Hyphenation of enzyme/graphene oxide-ionic liquid/glassy carbon biosensors with anodic differential pulse stripping voltammetry for reliable determination of choline and acetylcholine in human serum.

Talanta (2019-05-01)
Hassan M Albishri, Deia Abd El-Hady
ABSTRACT

Acetylcholine (ACh) and its precursor choline (Ch) play important roles in many biological processes. It is expected that Alzheimer's disease is occurred due to the reduction in synthesis of ACh. On the other hand, the increase in the level of ACh results in a depression of heart rate and over production of saliva. Therefore, the quantitative determination of Ch and ACh is very important in biological media. In the current work, sensitive and selective biosensors composed of choline oxidase (ChO) and/or acetylcholine esterase (AChE) on graphene oxide-ionic liquid (GO-IL)/ glassy carbon electrode (GCE) hyphenated with anodic differential pulse stripping voltammetry (ADPSV) were firstly established for the determination of ACh and Ch in human serum samples.
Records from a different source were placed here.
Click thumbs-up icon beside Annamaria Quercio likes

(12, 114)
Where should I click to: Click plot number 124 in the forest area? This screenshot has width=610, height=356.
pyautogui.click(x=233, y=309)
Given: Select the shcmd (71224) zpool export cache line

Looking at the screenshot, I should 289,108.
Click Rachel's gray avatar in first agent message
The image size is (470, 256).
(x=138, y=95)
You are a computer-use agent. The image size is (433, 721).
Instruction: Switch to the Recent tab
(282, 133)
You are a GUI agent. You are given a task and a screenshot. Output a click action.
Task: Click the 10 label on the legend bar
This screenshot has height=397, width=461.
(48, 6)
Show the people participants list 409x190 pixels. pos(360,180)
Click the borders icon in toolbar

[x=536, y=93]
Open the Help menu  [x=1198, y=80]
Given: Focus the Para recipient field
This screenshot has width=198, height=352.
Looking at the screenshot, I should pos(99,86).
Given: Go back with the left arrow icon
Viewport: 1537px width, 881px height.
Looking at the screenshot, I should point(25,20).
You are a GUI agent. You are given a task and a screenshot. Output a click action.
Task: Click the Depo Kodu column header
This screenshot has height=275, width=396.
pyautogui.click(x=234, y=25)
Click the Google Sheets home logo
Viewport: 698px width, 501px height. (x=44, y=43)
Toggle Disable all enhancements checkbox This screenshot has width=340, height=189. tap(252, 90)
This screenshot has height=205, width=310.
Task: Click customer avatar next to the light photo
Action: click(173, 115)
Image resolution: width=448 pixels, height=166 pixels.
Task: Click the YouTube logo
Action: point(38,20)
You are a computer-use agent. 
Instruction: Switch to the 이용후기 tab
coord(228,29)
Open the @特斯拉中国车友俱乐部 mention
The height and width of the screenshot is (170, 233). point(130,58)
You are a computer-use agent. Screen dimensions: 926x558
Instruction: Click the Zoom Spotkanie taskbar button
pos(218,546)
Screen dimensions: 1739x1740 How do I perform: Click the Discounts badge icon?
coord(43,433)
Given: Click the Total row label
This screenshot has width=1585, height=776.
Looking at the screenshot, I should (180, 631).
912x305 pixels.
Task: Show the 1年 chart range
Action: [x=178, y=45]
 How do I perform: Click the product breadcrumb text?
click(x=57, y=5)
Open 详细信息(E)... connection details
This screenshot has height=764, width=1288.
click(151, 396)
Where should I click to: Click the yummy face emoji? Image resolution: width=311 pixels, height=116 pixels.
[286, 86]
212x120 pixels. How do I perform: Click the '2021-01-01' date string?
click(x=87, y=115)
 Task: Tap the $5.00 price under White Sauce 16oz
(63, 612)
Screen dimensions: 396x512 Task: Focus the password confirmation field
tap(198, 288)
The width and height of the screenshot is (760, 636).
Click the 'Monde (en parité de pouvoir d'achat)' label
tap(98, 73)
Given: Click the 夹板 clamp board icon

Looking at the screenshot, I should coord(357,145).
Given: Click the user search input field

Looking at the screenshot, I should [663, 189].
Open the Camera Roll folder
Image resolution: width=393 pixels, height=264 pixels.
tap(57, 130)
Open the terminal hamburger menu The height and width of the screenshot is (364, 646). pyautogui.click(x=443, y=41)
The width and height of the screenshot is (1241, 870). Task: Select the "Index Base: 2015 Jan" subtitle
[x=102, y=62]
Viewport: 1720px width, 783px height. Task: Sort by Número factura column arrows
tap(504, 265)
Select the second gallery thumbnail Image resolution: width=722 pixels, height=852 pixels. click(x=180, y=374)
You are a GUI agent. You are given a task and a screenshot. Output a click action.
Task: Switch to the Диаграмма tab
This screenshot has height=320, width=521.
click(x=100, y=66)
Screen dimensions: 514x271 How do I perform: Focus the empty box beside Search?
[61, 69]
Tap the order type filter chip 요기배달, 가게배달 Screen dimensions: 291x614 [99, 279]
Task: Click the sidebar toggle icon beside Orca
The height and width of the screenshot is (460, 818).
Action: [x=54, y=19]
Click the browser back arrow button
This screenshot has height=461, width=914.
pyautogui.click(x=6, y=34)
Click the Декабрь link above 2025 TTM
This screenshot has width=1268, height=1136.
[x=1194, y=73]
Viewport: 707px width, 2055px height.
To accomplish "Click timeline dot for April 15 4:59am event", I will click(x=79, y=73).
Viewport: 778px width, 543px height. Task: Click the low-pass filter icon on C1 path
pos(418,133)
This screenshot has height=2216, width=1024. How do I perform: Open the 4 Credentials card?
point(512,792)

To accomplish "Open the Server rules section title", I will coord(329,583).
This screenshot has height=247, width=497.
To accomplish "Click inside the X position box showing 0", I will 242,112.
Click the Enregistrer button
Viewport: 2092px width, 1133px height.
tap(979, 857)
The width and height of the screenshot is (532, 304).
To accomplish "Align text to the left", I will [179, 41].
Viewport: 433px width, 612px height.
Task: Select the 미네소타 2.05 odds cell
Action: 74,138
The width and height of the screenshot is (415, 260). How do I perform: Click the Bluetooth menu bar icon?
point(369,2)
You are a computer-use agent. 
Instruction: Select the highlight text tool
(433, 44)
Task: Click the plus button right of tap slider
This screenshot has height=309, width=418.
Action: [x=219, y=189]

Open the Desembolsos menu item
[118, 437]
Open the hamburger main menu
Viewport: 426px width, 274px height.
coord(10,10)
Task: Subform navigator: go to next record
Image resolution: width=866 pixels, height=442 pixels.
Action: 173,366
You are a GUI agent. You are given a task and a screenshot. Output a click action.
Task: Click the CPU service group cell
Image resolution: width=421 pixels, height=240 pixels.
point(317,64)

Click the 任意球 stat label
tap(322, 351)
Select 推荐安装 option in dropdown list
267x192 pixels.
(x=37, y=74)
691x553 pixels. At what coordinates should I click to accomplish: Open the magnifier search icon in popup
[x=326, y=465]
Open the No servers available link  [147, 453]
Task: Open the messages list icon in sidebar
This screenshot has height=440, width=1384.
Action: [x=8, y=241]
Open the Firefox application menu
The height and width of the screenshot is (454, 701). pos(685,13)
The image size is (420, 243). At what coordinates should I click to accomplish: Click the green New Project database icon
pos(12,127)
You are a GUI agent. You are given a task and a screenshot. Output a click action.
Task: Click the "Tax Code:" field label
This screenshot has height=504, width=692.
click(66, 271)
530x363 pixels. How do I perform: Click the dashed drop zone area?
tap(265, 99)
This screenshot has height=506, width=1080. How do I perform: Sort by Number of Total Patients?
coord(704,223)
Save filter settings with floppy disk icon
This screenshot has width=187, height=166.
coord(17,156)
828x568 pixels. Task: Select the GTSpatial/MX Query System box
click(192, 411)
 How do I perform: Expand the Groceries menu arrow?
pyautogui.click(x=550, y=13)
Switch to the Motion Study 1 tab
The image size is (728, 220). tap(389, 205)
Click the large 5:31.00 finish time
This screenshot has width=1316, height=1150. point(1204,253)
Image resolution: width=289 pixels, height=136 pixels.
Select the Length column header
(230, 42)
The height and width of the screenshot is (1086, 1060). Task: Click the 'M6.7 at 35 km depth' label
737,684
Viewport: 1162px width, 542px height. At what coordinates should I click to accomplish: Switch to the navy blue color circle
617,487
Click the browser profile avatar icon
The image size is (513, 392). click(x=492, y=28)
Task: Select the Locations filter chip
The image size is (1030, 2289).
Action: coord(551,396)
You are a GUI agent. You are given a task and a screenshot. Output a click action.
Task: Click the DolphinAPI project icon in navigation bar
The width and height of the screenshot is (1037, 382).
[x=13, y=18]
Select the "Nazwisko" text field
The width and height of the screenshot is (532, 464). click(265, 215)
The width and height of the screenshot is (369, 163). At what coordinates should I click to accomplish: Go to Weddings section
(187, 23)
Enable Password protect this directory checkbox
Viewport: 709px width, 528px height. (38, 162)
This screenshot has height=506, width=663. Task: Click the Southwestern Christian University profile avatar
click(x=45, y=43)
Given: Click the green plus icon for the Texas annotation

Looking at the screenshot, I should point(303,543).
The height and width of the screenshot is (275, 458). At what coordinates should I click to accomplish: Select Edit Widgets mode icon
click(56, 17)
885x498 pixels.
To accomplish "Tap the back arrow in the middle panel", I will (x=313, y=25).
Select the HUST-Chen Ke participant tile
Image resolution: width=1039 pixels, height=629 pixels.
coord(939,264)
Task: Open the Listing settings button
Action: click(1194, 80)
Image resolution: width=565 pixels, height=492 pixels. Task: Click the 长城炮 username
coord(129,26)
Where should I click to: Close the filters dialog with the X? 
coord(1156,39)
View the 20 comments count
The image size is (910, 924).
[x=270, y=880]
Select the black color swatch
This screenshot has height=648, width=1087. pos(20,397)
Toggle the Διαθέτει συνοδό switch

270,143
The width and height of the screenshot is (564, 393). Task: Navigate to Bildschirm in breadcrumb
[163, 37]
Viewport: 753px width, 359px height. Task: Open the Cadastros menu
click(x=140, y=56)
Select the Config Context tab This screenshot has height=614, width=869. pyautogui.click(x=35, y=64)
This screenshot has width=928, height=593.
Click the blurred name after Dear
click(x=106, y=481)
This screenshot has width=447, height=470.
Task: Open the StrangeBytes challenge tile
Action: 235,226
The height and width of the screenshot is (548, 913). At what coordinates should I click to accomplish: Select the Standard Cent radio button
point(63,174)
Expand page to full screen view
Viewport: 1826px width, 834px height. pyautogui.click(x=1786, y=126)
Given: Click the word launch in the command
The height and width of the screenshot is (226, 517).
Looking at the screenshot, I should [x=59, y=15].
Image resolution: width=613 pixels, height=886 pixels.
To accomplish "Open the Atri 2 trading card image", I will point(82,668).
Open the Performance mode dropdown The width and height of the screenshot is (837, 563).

The molecular bond of ionic liquid 1-allyl-3-methylimidazolium bis(trifluoromethylsulfonyl)imide (AMIM TFSI) with GO was investigated by FT-IR and UV-Vis techniques. Furthermore, the surface topography of ChO/GO-IL and AChE-ChO/GO-IL composites was investigated by SEM and XRD. Then, the electron transfer features of biosensors ChO/GO-IL/GCE and AChE-ChO/GO-IL/GCE were characterized by the electrochemical impedance spectroscopy (EIS) and cyclic voltammetry (CV) techniques. The ADPSV was further used for the determination of Ch and ACh. The experimental parameters such as differential pulse working potential, differential pulse scan rate, equilibrium time and long-term stability were further optimized. Detection limits of 0.885 and 1.352 nmol L-1 with excellent linearity (R2 = 0.9996) over the range of 5-1000 nmol L-1 were obtained for Ch and ACh, respectively. The developed analytical methods showed excellent accuracy and precision for the determination of Ch and ACh in human serum samples avoiding their pretreatment or purification.